Selecteer een pagina

Ik schijn vrij vroeg gestopt te zijn met geloven in Sinterklaas. Ik kan me zelf niet herinneren wanneer maar het moet al voor mijn vierde geweest zijn. Een van de verhalen waar ik niets van geloofde was dat Zwarte Piet zwart was van het roet van de schoorsteen. Mensen kunnen helemaal niet door schoorstenen en bovendien was Zwarte Piet overduidelijk een neger met zijn rode lippen en oorringen en kroeshaar.
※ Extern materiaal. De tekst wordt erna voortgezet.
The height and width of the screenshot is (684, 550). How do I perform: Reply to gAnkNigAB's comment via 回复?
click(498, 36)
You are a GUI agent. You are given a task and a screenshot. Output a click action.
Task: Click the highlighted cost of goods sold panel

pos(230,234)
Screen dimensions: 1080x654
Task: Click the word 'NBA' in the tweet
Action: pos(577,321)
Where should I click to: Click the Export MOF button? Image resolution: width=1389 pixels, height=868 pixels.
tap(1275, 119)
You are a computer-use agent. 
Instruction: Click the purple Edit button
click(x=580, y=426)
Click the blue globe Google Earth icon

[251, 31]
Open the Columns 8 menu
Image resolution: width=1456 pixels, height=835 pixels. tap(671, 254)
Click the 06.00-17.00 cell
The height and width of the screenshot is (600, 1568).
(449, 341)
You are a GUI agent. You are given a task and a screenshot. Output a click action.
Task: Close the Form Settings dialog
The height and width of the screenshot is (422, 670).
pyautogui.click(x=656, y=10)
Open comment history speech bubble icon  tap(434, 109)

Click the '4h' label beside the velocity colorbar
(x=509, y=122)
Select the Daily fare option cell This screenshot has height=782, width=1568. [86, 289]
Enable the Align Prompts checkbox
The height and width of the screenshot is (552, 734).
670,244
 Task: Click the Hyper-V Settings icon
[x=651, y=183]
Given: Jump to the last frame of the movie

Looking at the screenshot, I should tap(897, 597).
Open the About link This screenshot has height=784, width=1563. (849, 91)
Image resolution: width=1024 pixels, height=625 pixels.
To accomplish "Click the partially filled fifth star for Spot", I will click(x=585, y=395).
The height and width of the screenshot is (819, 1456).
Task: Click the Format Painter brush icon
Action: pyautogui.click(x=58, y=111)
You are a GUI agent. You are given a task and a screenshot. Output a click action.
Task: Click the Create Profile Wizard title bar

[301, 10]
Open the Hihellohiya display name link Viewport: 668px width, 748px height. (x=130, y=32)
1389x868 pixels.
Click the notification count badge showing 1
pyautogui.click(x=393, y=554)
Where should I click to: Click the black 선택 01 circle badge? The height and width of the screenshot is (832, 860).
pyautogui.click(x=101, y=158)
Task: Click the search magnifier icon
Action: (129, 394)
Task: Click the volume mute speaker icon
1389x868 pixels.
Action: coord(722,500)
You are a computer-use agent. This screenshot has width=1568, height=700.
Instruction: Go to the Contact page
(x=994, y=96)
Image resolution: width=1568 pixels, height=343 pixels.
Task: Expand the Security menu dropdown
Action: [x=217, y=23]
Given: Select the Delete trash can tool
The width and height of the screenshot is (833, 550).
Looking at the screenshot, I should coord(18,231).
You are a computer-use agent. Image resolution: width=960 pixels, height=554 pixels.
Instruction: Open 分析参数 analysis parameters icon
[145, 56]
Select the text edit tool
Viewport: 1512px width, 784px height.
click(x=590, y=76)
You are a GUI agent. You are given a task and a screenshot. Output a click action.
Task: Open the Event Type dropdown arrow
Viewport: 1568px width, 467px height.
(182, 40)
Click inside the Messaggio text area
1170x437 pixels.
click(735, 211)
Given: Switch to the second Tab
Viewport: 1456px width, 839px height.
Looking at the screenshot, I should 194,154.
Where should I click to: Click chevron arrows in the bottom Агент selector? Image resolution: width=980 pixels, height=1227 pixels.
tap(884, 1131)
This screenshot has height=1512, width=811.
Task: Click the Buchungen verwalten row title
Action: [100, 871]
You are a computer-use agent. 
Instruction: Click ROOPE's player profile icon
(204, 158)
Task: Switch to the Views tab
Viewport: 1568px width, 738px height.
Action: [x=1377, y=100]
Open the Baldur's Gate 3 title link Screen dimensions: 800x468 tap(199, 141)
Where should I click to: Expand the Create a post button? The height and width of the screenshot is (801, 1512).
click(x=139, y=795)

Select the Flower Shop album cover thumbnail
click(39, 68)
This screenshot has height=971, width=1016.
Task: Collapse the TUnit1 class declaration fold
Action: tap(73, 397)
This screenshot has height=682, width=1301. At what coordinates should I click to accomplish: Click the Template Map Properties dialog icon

Ik wist immers hoe Afrikanen er uitzagen.

Mijn jeugd was vergeven van de raciale stereotypen. Van kinderversjes over moriaantjes tot strips over kannibalen met beenderen door hun neus. En Kuifje natuurlijk en Sjors en Sjimmie. Sinterklaasliedjes logen er ook niet om. Mijn ouders en mijn lagere school voelden zich daar zo ongemakkelijk over (46 jaar geleden al!) dat ze over Zwarte Piet een overduidelijk onzinverhaal vertelden. Dat ongemak ging langs mij heen. Wat de stereotypen met me deden vind ik moeilijker te achterhalen. Ik kreeg immers een keurige, humanistische opvoeding waar de gelijkwaardigheid van alle mensen voorop stond en, belangrijker nog, tot de middelbare school kwam ik eigenlijk niemand tegen met een andere huidskleur.

Stel dat dat wel was gebeurd en dat in mijn lelieblanke lagere schoolklas wel een kindje met een donkere huid had gezeten. Hoe wij als kinderen met elkaar omgingen doet het ergste vrezen. Met genadeloze precisie werd ieder afwijking benoemd en, als dat zo uitkwam, gebruikt om te pesten en uit te sluiten. Ik was een brillejood, een slome en een studiebol (allemaal waar) en ik was zelf ongetwijfeld even wreed tegen mijn klasgenootjes. Het lijkt me naïef om te denken dat dat donkere kindje niet iedere dag duidelijk was gemaakt dat zij anders was, simpelweg omdat ze een andere huidskleur had.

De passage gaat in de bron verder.